In fact, the flavor is so subtle that you could probably even blend it into a fruit smoothie for a protein boost and not notice. I’d recommend this broth if you’re more into broth for the health perks than the taste, or if you travel a lot and want a convenient way to get your broth fix on the go.
8. Epic Artisanal Homestyle Chicken Bone Broth, $8 for a 14-ounce jar
Upon my first sip, I basically yelped in surprise at this broth’s surprisingly tart flavor, which is, I assume, from higher amounts of apple cider vinegar and the addition of a spice like turmeric. I definitely wouldn’t call it bad, but I’d say it’s an acquired taste that began to grow on me a bit with each sip, sort of like kombucha.
However, the tartness did somewhat mask the actual chicken flavor, which was a bummer, and it contains more sodium than it probably needs to (380 milligrams per serving). I’m not sure the distinct flavor would lend itself well to cooking, so I’d stick to sipping, but only if you’re into somewhat vinegary flavors. Thumbs up for 10 grams of protein, though!
9. Swanson Organic Chicken Bone Broth, $2.50 for a 32-ounce carton
Swanson’s brand-new chicken bone broth is definitely trying to bring this trend to the masses with its low price point, but it falls somewhat short. While it contains 9 grams of protein, it also packs a whopping 430 milligrams of sodium — way more than anyone should be slurping down in the form of a “healthy” beverage.

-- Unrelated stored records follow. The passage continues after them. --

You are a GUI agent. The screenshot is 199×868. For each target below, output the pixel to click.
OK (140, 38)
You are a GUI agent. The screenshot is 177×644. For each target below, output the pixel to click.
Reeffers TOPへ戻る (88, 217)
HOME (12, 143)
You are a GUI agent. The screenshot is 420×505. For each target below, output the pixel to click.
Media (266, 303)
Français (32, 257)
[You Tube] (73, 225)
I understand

Beyond that, there’s nothing particularly offensive about the taste, but it’s not that great either. The fact that its ingredient list contains “chicken flavors” and “natural flavors” is also disappointing, since a quality broth gets its great taste from real-food ingredients. This would probably be okay for cooking, but not sipping.
10. Pacific Foods Organic Chicken Bone Broth, $6 for a 32-ounce carton at Thrive Market
Oh, man. I wanted to like this! Pacific is probably the most widely available bone broth on the market, and it’s a great company, sourcing mostly organic and sustainable ingredients for its products. But the chicken flavor that I tested fell totally short on flavor. There basically was none, tasting slightly more interesting than hot water — no delicious meaty aroma, no complexity, no salt.
That said, however, it would be an acceptable way to add a dose of organic protein (9 grams per serving) to whole grains and soups you may be cooking — just add your own herbs and spices.